»»
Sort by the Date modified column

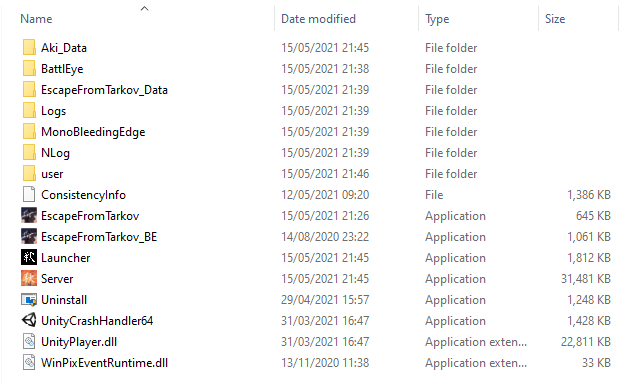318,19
««
»»
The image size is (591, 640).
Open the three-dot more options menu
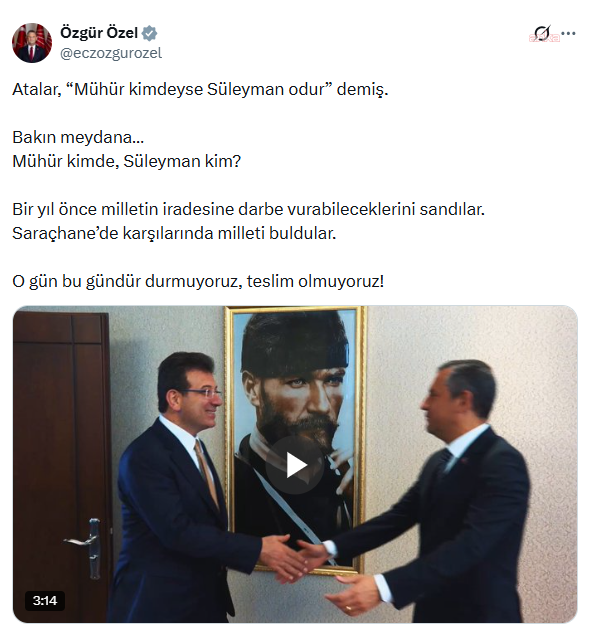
««
»»
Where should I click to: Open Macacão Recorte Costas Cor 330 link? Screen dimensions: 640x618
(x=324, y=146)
««
TASK -
Within the material above, the line with "The image size is (591, 640)." opens the range and the line with "Open the three-dot more options menu" closes it; reproduce that range word for word.

COMPLETED EXERCISE -
The image size is (591, 640).
Open the three-dot more options menu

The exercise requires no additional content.